Буллит повиновался. Девочка перевела взгляд на меня. В нем было невозможно что-либо прочитать. Я пошел к себе. Я был не в состоянии что-либо сделать для них.
– Ребенок льва… – говорили о Патриции работающие в заповеднике негры.
XIV
Бого, который ждал меня перед хижиной, вошел вслед за мной в помещение и спросил:
– В котором часу господин будет ужинать?
Его униформа, его голос, его лицо, его поза, необходимость отвечать ему – все в нем меня немыслимо раздражало.
– Ничего не знаю, – ответил я. – Да и не имеет это никакого значения. Попозже я как-нибудь разберусь с этим сам.
– Господин пожелал, чтобы я все упаковал сегодня, чтобы уехать как можно раньше, – заметил Бого.
– Мы уедем, когда у меня будет на то желание, – сказал я, сжав зубы.
Бого сначала заколебался немного, но потом спросил, опустив голову:
– Но мы все-таки уезжаем, господин, да?
Мне очень не понравилась интонация его голоса, где слились воедино страх, упрек и навязчивое стремление как можно скорее покинуть заповедник.
– Это буду решать только я, – ответил я.
– А самолет господина? – прошептал Бого.
Скорее всего, я поступил бы так, как я поступил, даже если бы мой шофер не обнаружил в разговоре со мной столько упрямства. Однако в тот момент мне казалось, что меня заставил принять решение протест против отвратительного посягательства на мою свободу. Я вырвал лист из своего блокнота, написал несколько строчек и приказал Бого:
– Отнесите это в бунгало, немедленно.
В моем послании Буллиту я просил его передать в Найроби во время ближайшего сеанса радиосвязи, что я аннулирую заказ на зарезервированное для меня место в самолете, который летит послезавтра в Занзибар.

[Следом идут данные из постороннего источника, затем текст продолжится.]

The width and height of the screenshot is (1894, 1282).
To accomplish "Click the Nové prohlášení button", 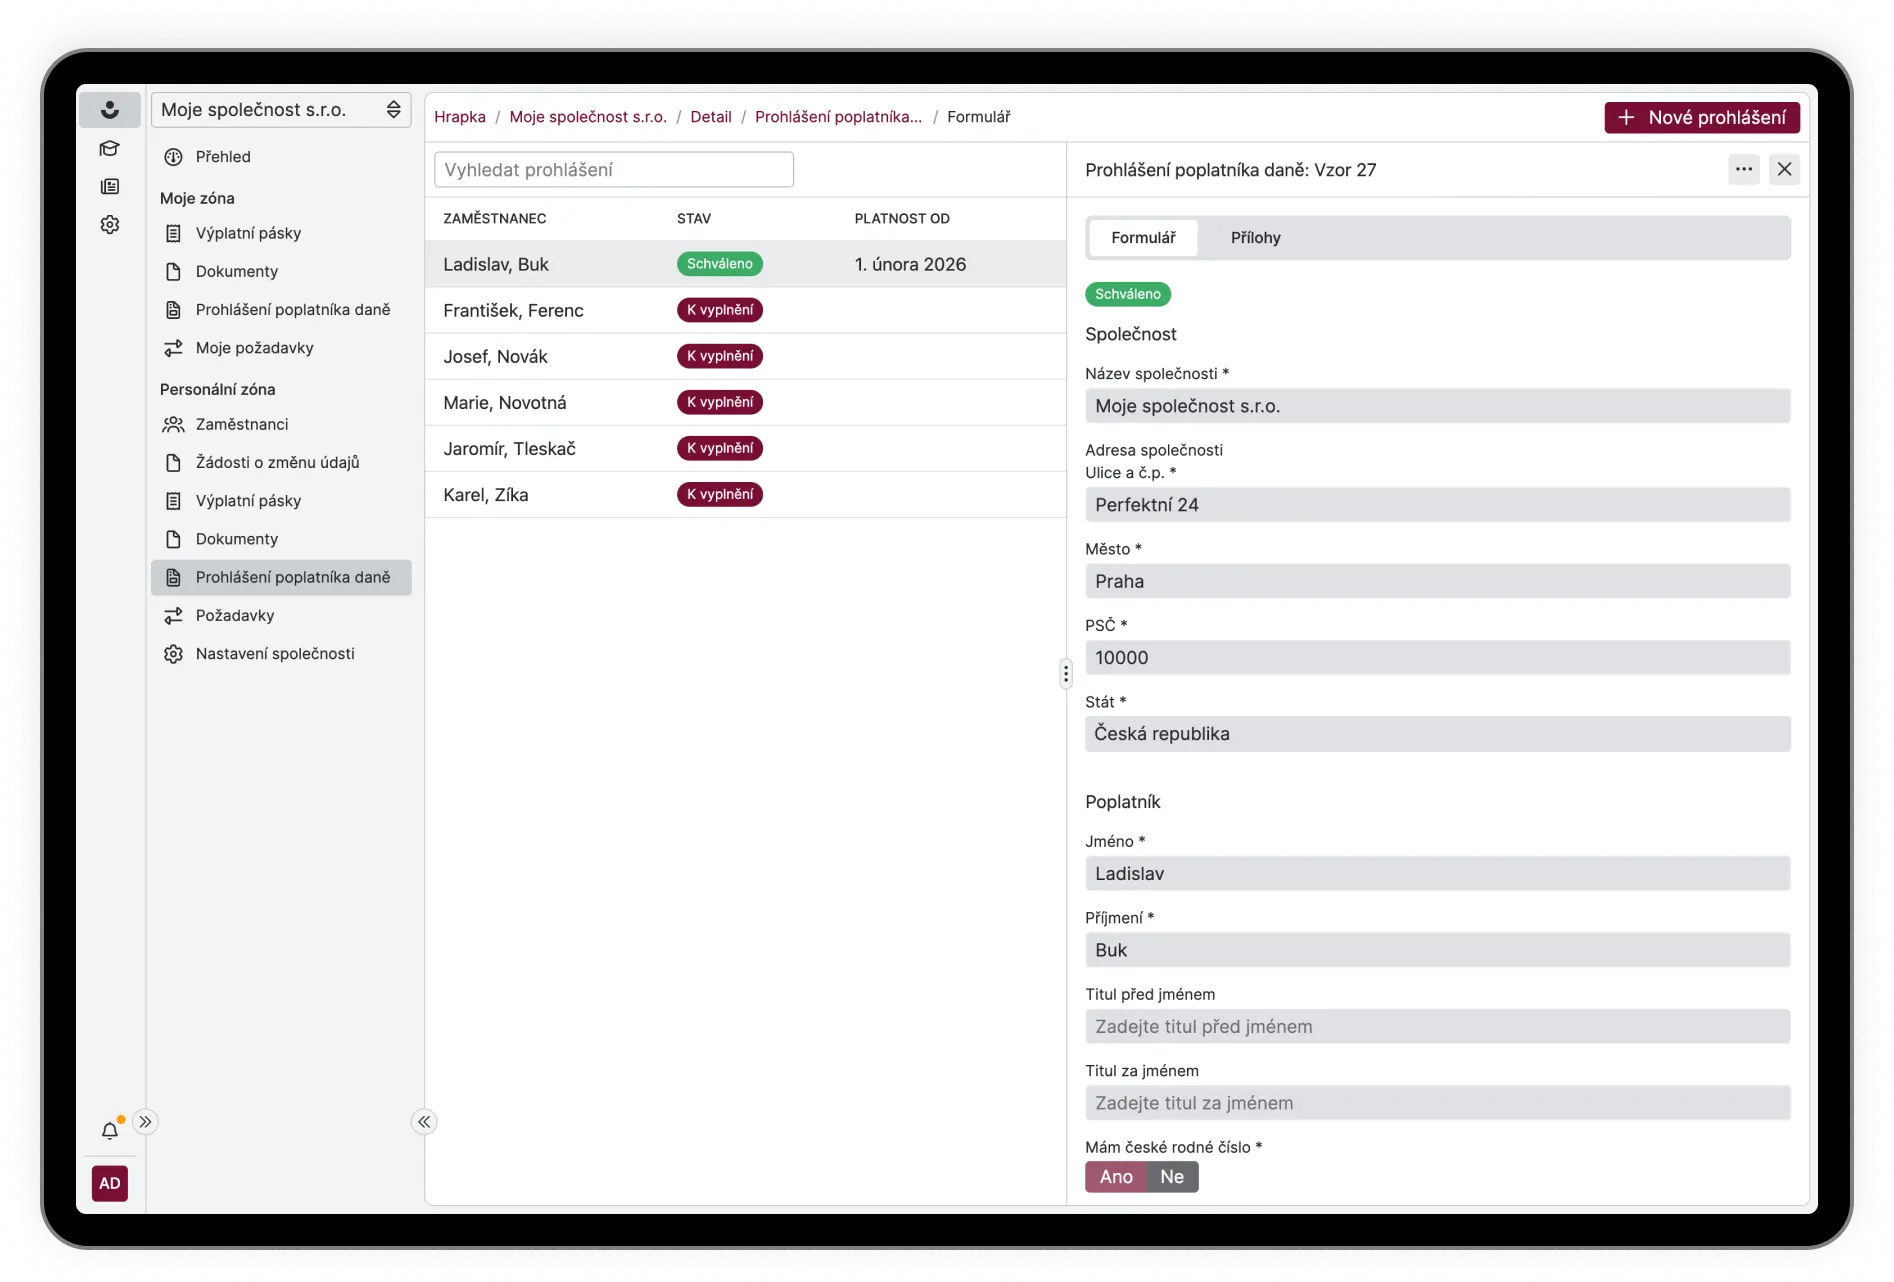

В соответствии с правилами заповедника электрогенератор прекратил свою работу в десять часов. Я зажег ветрозащитную лампу и расположился на веранде. Бутылка с виски стояла в пределах досягаемости. Но я не притрагивался к ней. Пить мне не хотелось, равно как и есть или спать. И думать тоже не было никакого настроения. Успело похолодать. Ночь была прозрачная. В темноте выделялись сухие линии колючих деревьев и столообразная форма Килиманджаро. Небо и звезды скрывал соломенный навес. Это не имело значения.
Мысли мои вертелись вокруг вещей сугубо практических, сугубо тривиальных. Я размышлял, не забыл ли вписать что-либо из необходимого в список покупок, который отдал Бого. Он должен был, едва наступит утро, отправиться в расположенную в тридцати километрах деревню Лайтокито к индийцу-бакалейщику, дабы пополнить наши съестные припасы. Я не без юмора вспомнил ужас, охвативший моего черного шофера с головой черепахи, когда он узнал, что наше пребывание среди диких зверей продляется на неопределенное время. Потом я вообще перестал думать. Скорее всего, устал…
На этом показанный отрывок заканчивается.